So comic legend Jonathan Winters died last week, but I’m not taking it too hard. See, once you become a famous and handsome comedy blogger you realize that all comedians fall neatly into one of two categories: ‘Dave Coulier’ and ‘Other.’ Don’t argue, just accept.
But apparently a lot of people out there feel differently. Specifically, 140 characters worth of differently. Because, despite the story not going live til two days after his death, all of the quotes CNN pulled about his death were tweets. Because phone calls are for assholes and old people, not the hip, tech-savvy newshounds at CNN, with their Mountain Dew IV drips and their backwards “Keep Cool with Coolidge” baseball caps. That also explains why Wolf Blitzer got that Skrillex haircut.
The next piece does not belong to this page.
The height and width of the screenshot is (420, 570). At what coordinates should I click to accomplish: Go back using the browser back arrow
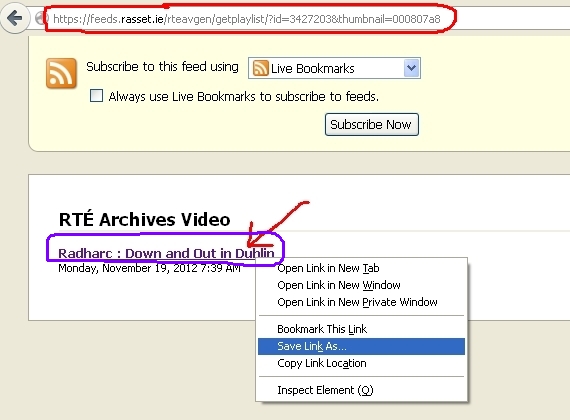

“First he was my idol, then he was my mentor and amazing friend,” tweeted Williams. “I’ll miss him huge. He was my Comedy Buddha. Long live the Buddha.”
“R.I.P Jonathan Winters,” tweeted comedian and filmmaker Albert Brooks. “Beyond funny, he invented a new category of comedic genius.”
“Had a great run. Actual genius,” tweeted Kevin Pollak.
“A genius and the greatest improvisational comedian of all time,” tweeted Richard Lewis.
“The first time I saw Jonathan Winters perform, I thought I might as well quit the business,” tweeted Dick Van Dyke after hearing of Winters’ death. “Because, I could never be as brilliant.”
Oh my! It’s a veritable “Who’s Who” of “There’s No Way That Guy is Still Alive.” Nonetheless, I’m gonna roll with it; Richard Lewis isn’t gonna come up often on this blog, and so this may be my only chance to post this:
If there was any justice in this stupid country, “Bemulleted Richard Lewis wearing a utility belt full of adult juice boxes” would be the number one Halloween costume every single year.